THE BOY ORATOR OF THE PLATTE
A GODLY HERO: THE LIFE OF WILLIAM JENNINGS BRYAN, MICHAEL KAZIN, Knopf, New York, 2006
William Jennings Bryan is a rather interesting and paradoxical figure in American political history. While America has produced its share of political chameleons Bryan is a different breed- a true believer. Although famous, or infamous, for the fight for cheap silver and later the fight against the teaching of evolution in the public schools, which militants then as now oppose, he stood for more than that. In Bryan one can observe an apparently sincere political fighter who supported many progressive issues vital to the rural and urban working classes of the day, including legalizing the right to strike, reigning in the trusts and the fight against the bankers. A proud forthright fighter, a vanishing type of politician, then as now.
Although Bryan was the Democratic Party candidate for President in 1896, the only one of his three presidential campaigns for militants today to seriously investigate, I do not believe that party would be his home today, nor would the progressive part of his politics resonant with the substance of Democratic policy today. It is ironic that over a century later Bryan’s politics would be far to the left of what passes for the Democratic center today.
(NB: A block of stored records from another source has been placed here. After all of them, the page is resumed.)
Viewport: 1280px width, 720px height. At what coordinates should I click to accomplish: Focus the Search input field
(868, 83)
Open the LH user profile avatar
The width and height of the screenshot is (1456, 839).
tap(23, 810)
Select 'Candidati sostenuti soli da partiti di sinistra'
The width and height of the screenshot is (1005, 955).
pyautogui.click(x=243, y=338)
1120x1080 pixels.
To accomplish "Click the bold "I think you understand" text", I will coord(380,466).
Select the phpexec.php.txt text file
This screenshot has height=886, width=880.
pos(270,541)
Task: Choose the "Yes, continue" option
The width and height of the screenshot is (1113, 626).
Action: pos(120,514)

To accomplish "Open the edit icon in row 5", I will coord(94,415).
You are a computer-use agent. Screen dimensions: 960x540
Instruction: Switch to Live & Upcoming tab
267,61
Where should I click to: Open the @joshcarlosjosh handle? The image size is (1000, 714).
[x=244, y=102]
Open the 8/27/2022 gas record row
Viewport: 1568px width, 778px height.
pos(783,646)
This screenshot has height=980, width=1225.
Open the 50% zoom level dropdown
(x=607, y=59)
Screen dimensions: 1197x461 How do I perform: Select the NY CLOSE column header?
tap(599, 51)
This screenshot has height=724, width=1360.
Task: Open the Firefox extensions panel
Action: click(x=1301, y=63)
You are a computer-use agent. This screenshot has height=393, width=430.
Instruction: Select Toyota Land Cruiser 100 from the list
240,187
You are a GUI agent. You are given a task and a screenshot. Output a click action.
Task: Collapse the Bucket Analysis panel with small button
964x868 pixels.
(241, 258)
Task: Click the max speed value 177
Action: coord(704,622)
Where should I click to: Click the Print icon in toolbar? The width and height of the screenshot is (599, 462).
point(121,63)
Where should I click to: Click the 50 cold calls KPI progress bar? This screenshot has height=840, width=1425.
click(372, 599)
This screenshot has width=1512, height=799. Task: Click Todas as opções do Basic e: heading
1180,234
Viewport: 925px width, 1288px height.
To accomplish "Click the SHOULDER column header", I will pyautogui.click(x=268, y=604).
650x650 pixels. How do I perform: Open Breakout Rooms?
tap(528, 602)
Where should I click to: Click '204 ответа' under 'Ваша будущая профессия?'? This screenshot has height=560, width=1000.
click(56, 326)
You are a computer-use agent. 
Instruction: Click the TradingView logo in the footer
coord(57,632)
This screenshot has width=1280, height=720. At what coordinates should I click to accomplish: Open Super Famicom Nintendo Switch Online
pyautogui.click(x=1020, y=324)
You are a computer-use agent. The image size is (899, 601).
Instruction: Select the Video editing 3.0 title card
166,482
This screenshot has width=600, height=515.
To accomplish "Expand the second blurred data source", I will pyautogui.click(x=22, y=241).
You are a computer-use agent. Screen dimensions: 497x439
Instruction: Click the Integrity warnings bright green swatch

Nevertheless, on the dark side, his alliance with the Old South Democratic Party and its Jim Crow policies concerning blacks in the South and dependence of the urban political machines in the North precluded any support for the Bryan ticket by militants at that time.
Moreover, there are limits that even a sincerely religious man can bring to political discourse. His Christian fundamentalism never let him really fight to the end for the program of agrarian relief and industrial reform that he articulated so well.
Mr. Kazin’s mainly admiring biography does much to reintroduce the events surrounding the rising and declining fortunes of Mr. Bryan who today, if remembered at all, is mainly known for being on the wrong side of evolution question in the Scopes trial. However, that later issue does not define what Bryan represented in American history. Rather, one must look at the populist, agrarian forces in revolt and the program Bryan tried to implement in his bid for power.
Bryan political career represented the last dying gasp of the agrarian revolt that flared up in the America Midwest and West in the last third of the 19th century. That such a revolt, left to its own devices, was doomed in the face of the rise of industrial production; the increased mechanization of agriculture and with it the decline of the family farm, and the dominance of finance capital do not make that revolt any less poignant. The question faced by Bryan and any other potential leader was the manner in which the revolt would be harnessed to win power and what allies would be sought to fight against the ravages of capitalist expansion.
Mr. Bryan took an essentially parliamentary, traditional road by trying to use the Democratic Party as a vehicle for social change. Many later politicians have also broken their teeth trying that same strategy of using the Democratic Party for progressive social change. In 1896, and perhaps earlier, such a road was futile. In short, Mr. Bryan could have led an independent third party revolt, based on the already existing People’s Party (which in his early career Bryan had been closely linked to) allied with the industrial working classes of the Northeast and Midwest. Interestingly, many of the radical leaders of the early 20th socialist and communist movements who would form third parties, were influenced, directly or indirectly by the 1896 campaign.
This third party strategy was left to other forces that later formed the Socialist party in 1901. Mr. Bryan’s political trajectory, however, was not to join that fight for working class independent political expression. Over time he moved dramatically to the right culminating in support for the suppression of radicals in World War I. We have that seen that political phenomena before, as well. That said, this is an important book that details one type of parliamentary strategy still followed today by many progressives about the way to bring social change. That today the strategy has produced meager returns and is bankrupt does not lessen its interest. In Bryan's time it at least made some rational political sense. Forward.